Juste comprendre finalement…

Juste comprendre finalement… 

En bout de course c’est ce dont il est question dans toute cette histoire de la petite Aglaé Béland et de ses enfants.

Essayer de juste comprendre la dérive dans la vie de certains de nos ancêtres quand on se lance tête première dans le bungee de la généalogie. Il faut par contre être solidement attaché et se distancer de leur passé et ne pas le faire sien.

Si vous lisez les commentaires sur ce blogue, alors vous comprenez qu’on cherche seulement à comprendre et à trouver un certain réconfort pour mieux aller de l’avant dans notre vie.
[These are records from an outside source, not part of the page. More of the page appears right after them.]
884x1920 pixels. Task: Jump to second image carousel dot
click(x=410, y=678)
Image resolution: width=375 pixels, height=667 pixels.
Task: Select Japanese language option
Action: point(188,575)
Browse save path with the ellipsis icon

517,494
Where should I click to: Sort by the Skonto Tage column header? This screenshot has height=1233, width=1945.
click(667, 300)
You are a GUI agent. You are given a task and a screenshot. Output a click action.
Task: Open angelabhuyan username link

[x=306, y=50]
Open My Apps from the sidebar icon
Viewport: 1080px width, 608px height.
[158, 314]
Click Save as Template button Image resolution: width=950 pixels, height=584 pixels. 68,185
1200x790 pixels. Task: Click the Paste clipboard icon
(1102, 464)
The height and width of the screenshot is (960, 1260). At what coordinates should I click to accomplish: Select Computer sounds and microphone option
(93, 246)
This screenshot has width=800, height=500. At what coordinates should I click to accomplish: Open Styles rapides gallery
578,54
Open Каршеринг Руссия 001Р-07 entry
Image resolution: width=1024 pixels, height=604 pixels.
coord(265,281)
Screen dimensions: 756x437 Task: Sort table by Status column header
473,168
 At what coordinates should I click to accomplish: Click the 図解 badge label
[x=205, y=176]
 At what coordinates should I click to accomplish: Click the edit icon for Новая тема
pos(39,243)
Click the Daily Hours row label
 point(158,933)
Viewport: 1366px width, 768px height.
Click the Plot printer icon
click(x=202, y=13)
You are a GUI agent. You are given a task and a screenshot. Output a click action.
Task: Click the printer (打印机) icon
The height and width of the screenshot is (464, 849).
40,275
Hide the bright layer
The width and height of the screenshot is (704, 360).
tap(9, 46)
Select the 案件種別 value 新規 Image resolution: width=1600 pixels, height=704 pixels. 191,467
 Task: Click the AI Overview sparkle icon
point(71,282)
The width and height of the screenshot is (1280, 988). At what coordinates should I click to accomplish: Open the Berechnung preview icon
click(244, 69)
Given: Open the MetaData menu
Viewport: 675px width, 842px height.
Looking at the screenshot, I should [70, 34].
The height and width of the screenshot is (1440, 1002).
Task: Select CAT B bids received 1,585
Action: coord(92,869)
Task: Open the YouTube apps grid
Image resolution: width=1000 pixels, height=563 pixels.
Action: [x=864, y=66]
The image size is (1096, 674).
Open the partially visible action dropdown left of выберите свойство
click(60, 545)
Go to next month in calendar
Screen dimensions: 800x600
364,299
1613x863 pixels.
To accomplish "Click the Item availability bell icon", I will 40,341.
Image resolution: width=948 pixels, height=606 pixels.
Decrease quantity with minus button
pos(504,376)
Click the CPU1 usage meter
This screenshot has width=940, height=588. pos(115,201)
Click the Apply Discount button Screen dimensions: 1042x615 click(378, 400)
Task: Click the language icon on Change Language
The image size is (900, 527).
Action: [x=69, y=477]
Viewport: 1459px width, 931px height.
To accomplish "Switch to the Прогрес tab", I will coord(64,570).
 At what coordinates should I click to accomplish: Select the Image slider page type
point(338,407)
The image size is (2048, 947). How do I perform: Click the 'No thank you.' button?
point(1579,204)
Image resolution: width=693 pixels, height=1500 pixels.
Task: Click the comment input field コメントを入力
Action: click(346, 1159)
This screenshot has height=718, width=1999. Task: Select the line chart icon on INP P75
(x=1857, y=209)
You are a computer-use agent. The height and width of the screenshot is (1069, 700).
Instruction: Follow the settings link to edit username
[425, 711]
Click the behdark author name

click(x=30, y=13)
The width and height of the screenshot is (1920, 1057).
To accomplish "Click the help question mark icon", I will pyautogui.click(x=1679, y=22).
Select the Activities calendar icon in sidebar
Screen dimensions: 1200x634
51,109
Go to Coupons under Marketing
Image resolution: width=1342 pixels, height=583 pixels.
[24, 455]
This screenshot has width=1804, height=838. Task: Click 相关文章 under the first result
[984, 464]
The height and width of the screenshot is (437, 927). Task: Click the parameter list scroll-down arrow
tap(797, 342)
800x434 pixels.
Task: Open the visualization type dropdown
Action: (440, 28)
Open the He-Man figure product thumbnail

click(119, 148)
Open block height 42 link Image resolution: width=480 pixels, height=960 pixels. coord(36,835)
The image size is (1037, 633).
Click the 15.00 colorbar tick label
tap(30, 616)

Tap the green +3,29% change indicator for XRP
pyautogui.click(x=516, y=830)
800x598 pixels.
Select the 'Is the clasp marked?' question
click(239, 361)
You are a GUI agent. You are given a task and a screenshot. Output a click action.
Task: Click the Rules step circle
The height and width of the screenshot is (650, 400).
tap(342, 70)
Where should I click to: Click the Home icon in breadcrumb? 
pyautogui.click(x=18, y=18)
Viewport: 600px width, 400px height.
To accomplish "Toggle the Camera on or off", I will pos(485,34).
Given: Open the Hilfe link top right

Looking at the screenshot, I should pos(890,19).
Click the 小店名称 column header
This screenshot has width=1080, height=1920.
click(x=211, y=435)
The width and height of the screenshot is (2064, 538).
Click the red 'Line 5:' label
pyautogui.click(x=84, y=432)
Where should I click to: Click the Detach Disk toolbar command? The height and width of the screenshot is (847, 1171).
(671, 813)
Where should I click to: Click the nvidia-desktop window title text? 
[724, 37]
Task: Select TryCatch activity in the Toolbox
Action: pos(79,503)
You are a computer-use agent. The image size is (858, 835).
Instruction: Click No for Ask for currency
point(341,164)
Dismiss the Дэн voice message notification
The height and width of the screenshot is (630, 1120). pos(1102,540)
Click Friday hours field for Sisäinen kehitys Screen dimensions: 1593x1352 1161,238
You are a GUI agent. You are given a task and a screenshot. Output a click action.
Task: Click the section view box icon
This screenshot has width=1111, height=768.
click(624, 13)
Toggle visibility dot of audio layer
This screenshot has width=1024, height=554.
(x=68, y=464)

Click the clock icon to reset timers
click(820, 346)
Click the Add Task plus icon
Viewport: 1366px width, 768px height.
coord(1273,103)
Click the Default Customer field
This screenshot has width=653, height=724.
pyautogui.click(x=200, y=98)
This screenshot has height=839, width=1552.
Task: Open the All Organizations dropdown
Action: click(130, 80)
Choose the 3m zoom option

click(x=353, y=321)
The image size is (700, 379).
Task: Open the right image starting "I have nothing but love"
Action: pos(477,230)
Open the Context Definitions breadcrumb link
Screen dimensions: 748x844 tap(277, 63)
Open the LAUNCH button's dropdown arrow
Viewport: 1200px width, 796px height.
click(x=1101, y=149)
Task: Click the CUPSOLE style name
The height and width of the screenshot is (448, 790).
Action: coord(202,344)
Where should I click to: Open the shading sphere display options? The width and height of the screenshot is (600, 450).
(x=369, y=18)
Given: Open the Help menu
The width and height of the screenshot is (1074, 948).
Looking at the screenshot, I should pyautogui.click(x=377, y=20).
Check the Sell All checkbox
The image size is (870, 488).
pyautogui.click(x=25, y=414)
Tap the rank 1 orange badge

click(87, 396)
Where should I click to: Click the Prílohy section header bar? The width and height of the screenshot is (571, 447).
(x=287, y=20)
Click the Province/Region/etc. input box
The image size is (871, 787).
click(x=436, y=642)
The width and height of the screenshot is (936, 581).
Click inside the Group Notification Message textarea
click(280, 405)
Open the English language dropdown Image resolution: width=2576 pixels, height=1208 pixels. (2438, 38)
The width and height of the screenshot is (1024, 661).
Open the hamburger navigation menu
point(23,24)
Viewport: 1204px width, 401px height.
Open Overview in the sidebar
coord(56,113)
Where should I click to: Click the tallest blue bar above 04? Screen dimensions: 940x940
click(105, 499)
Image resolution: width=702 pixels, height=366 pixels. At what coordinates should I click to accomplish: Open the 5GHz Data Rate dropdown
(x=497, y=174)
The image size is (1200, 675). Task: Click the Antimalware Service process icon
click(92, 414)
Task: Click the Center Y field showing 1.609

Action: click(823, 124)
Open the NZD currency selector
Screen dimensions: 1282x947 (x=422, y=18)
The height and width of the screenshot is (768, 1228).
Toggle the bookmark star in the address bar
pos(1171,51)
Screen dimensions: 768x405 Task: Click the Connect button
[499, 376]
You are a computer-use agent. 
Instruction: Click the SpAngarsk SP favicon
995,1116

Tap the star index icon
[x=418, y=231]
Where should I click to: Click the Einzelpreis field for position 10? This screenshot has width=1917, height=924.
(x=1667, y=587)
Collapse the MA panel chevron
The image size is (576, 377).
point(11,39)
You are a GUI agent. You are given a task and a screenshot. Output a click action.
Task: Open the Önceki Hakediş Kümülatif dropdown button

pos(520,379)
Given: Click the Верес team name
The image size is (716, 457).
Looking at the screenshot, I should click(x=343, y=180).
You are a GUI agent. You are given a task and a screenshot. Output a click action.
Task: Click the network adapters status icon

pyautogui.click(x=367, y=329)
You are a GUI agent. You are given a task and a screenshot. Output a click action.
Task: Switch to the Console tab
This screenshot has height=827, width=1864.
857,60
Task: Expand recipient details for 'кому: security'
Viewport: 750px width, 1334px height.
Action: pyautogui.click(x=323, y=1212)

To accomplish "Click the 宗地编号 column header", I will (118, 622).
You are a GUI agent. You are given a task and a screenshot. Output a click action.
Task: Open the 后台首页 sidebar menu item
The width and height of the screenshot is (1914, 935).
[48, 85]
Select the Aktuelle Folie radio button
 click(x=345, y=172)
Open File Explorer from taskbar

petit nowhereEs-tu bien attachée Denise…?

C’est pour ça que je vais vous parler de la petite Aglaé. Juste un prétexte et un petit service à rendre autant à elle qu’à moi finalement.

Vous êtes chanceux ce matin, car Denise m’a inondé de belles vieilles photos dont celle-ci qui est très belle et que  je pense pouvoir partager avec vous sans aucune impudence de ma part.

Emilie Blais, Aglaé, Aurore et son garçon

Quatre générations!

Émilie Blais, à gauche, la mère d’Aglaé. Aglaé Béland est à droite. Sa  fille Aurore Levasseur, née à Salem au Massachusetts en 1893, est au centre avec son fils que je crois être Lucien Monette, né en 1914. Lucien, si c’est le petit garçon, repose maintenant en paix au cimetière Repos St-François d’Assise à Montréal depuis 1980.

Sur la photo, on serait autour de 1920. Le petit Lucien aurait alors 6 ans.

Retournons prudemment en arrière maintenant.

On se retrouve à St-Cuthbert le 2 avril 1871.

Émilie Blais, l’arrière-grand-mère peu souriante sur la photo, est enceinte d’Aglaé quand elle ouvre la porte à l’énumérateur Norbert Goulet. Son mari Narcisse Béland est voyageur. Je présume qu’il était absent. Elle avait probablement son fils de deux ans dans ses bras. 

Demandez-moi pas le temps qu’il faisait à St-Cuthbert le 2 avril 1871, mais je sais qu’il y avait eu 16 mm de pluie à Huntingdon le 3 avril 1871. Tirez vos propres conclusions.

Voici la page du recensement de 1871 à St-Cuthbert.

1871 Narcisse Béland

Je ne suis pas menteur…

Béland Narcisse, 26 ans, voyageur, Émilie, 22 ans -, et Alfred, 2 ans.  Isaïe Vadnais est leur voisin. Il est commerçant.

Belle écriture de ce Norbert Goulet de St-Cuthbert. Je me demande bien qui il était pour écrire bien comme ça. Probablement un notaire. 

Mais non, il n’était pas le notaire de St-Cuthbert. J’ai vérifié.

Cliquez pour le savoir.

Fascinant ces recensements même si on trouve souvent des informations erronées ou imprécises. Prenez le cas du petit Alfred, deux ans. Je le pensais mort, car je ne le trouvais pas en 1881.

1881 Narcisse Béland

Mais non, Alfred c’était finalement Wilfrid! Fallait le savoir…

Le reste de la famille est sur l’autre page. Aglaé, Mélie, Alfred, Philippe, Paul, Marie.

1881 Aglaée Béland

Norbert Goulet est toujours l’énumérateur… et cultivateur.

Vous me faites confiance j’espère.

Ciel que j’aimerais voyager dans le temps et faire un petit nowhere à St-Cuthbert! On sert peut-être la meilleure poutine de la région.

Sauf que, en bout de course il faut aussi savoir quand s’arrêter dans nos recherches.